**WHAT YOU SHOULD DO:** Replace "customers" with "clients" in everything from the line containing "Task: Open the customers person icon" down to the end of the records below, changing nothing else. Return only those lines, without the pictures.

**PROVIDED DATA:**
---

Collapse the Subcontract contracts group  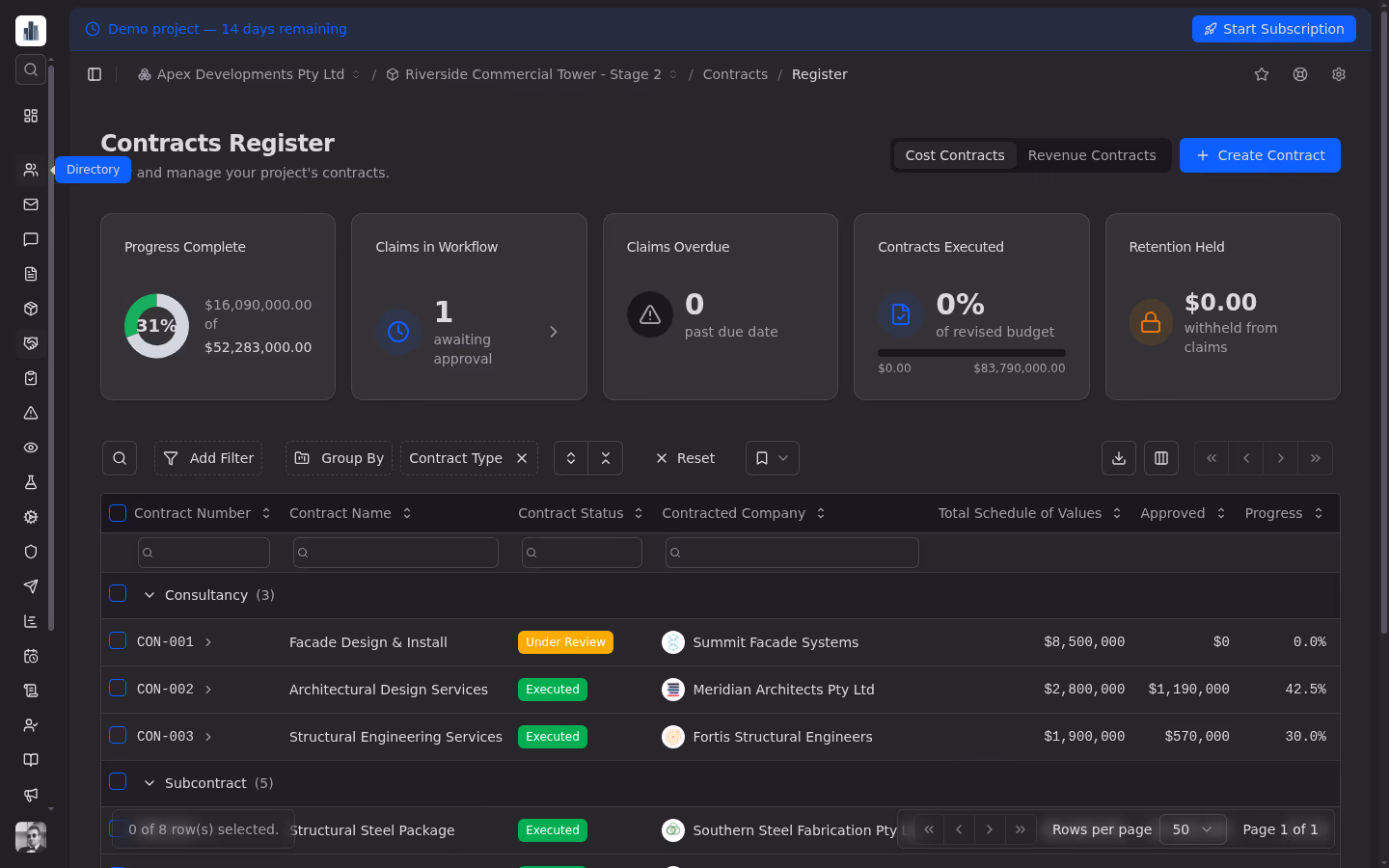click(x=150, y=783)
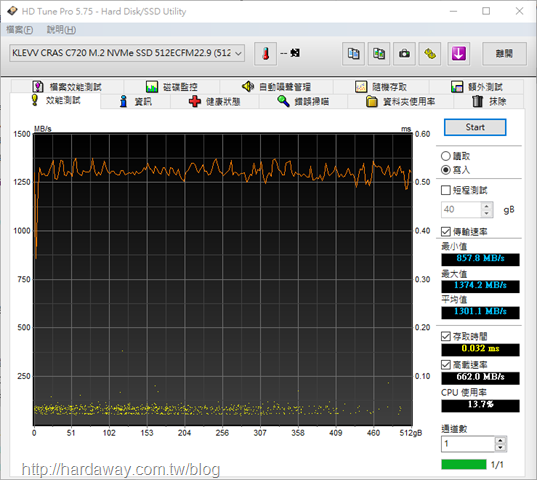Click the copy screenshot to clipboard icon
537x480 pixels.
coord(379,54)
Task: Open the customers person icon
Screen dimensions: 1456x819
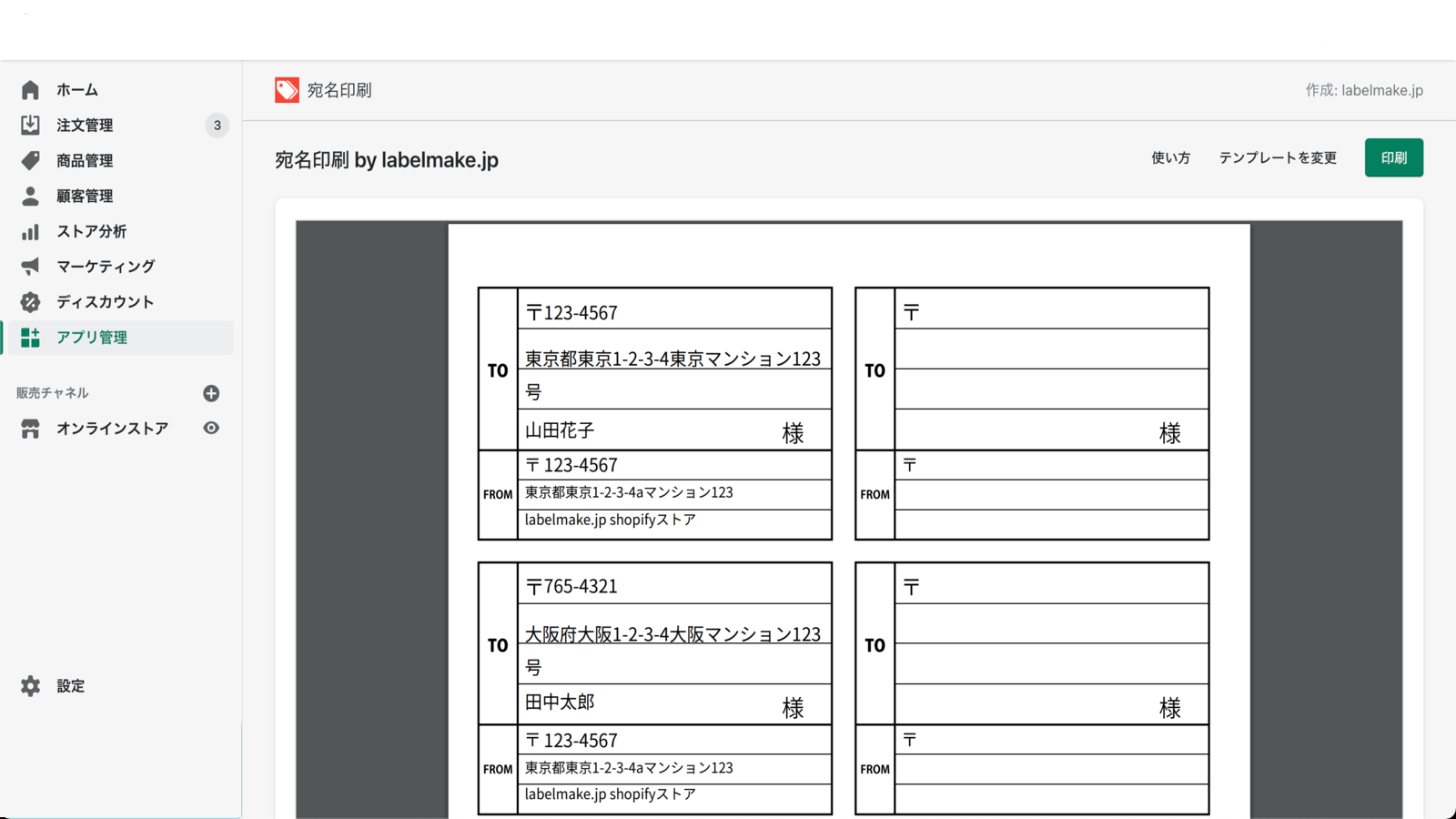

---

**REPLY TO THE TASK:**
Task: Open the clients person icon
Screen dimensions: 1456x819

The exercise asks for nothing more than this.